» Material supplied:

• • • •

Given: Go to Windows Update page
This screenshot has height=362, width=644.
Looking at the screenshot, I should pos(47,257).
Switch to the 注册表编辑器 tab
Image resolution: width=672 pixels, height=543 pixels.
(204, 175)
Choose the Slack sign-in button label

• • • •

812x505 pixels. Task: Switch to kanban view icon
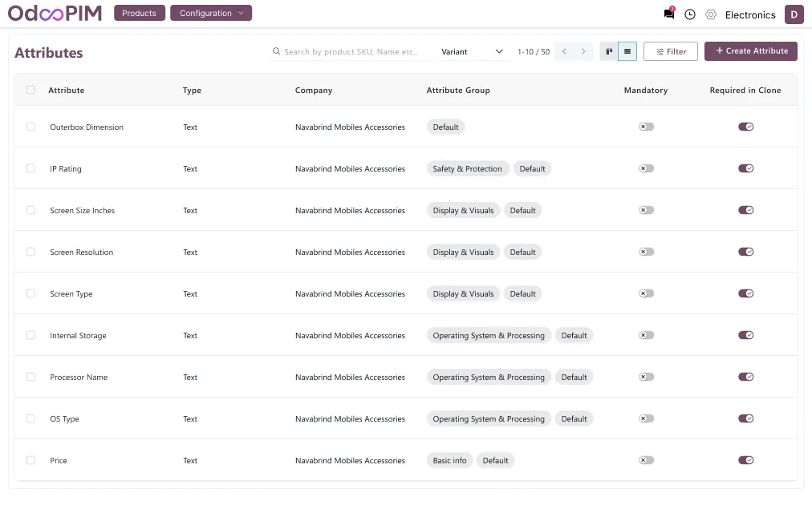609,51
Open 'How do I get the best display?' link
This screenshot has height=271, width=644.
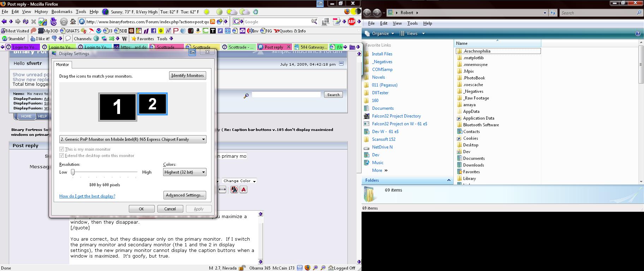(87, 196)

• • • •

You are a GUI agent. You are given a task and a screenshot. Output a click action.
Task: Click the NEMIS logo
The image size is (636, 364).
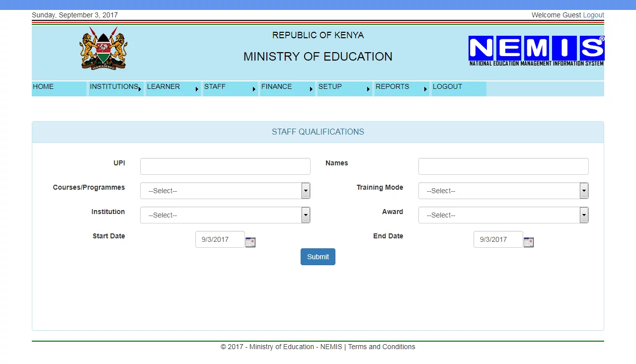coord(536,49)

• • • •

Exactly the lines above from the one with "This screenshot has height=362, width=644." to the one with "Choose the Slack sign-in button label", both included, are to be quoted; leave the rest out.

This screenshot has height=362, width=644.
Looking at the screenshot, I should pos(47,257).
Switch to the 注册表编辑器 tab
Image resolution: width=672 pixels, height=543 pixels.
(204, 175)
Choose the Slack sign-in button label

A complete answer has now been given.